___ RECORD LIST ___
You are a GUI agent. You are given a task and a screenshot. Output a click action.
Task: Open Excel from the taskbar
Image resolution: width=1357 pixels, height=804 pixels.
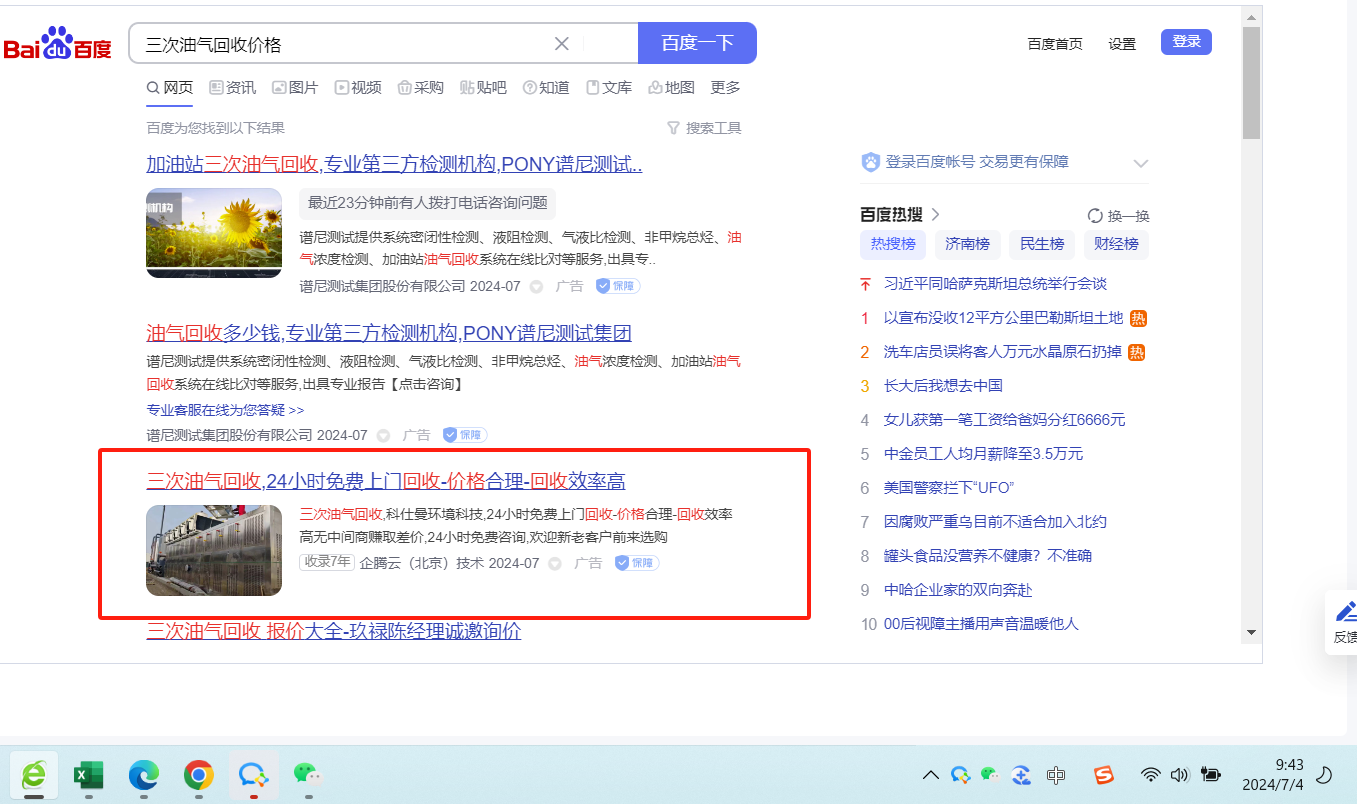click(x=89, y=774)
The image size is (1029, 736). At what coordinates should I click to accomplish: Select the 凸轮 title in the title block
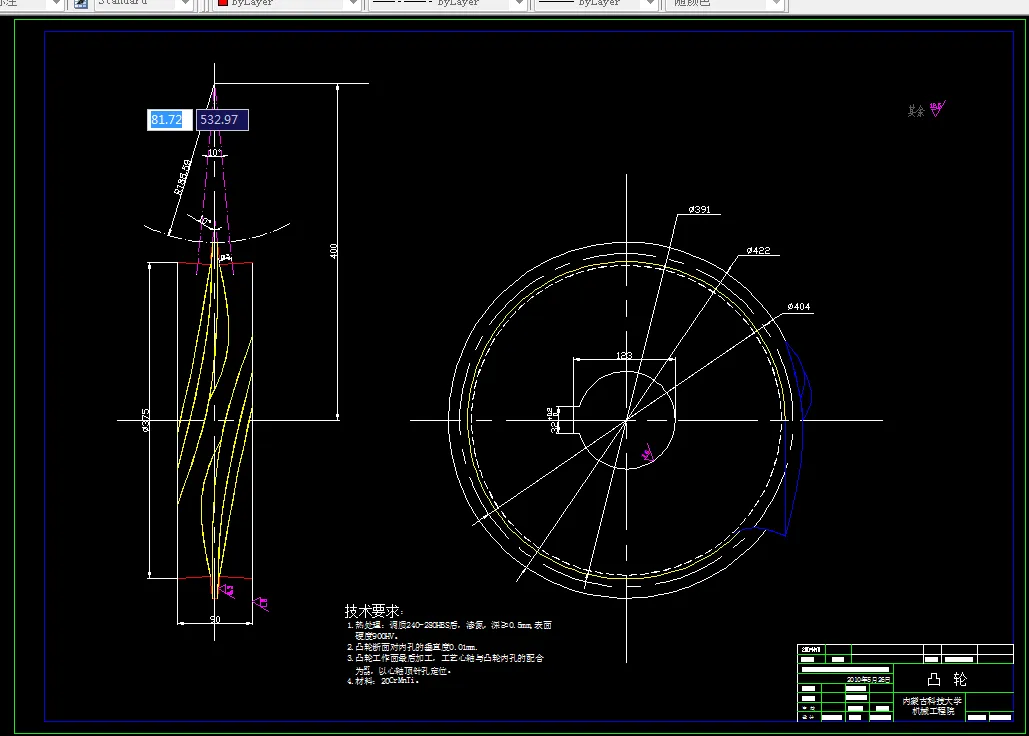947,679
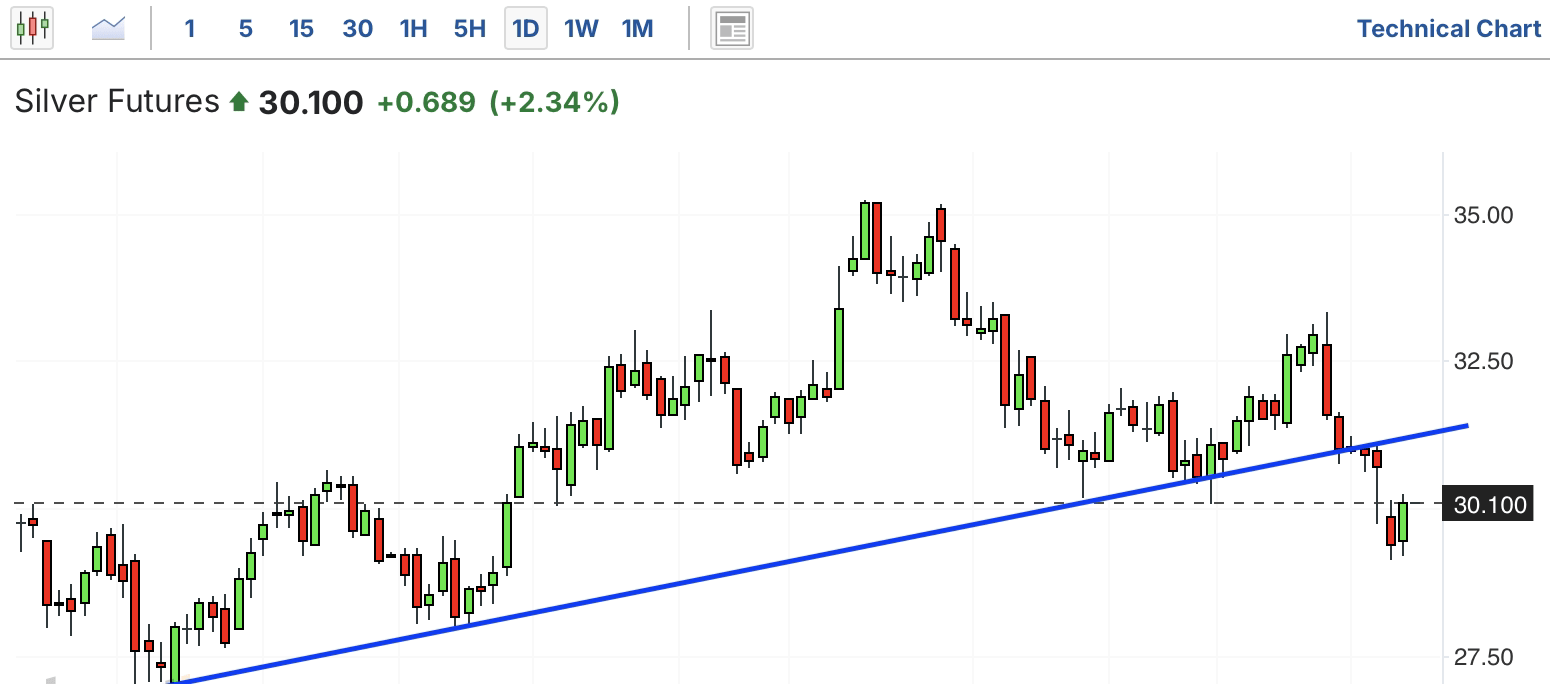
___
SHORT TASK
Turn every line of the records above into a Markdown table with the columns "Row" and "Line", numbering the rows and skipping blank lines. Leave the pictures out.

SOLUTION TO THIS TASK
| Row | Line |
|---|---|
| 1 | You are a GUI agent. You are given a task and a screenshot. Output a click action. |
| 2 | Task: Open Excel from the taskbar |
| 3 | Image resolution: width=1357 pixels, height=804 pixels. |
| 4 | click(x=89, y=774) |
| 5 | The image size is (1029, 736). At what coordinates should I click to accomplish: Select the 凸轮 title in the title block |
| 6 | 947,679 |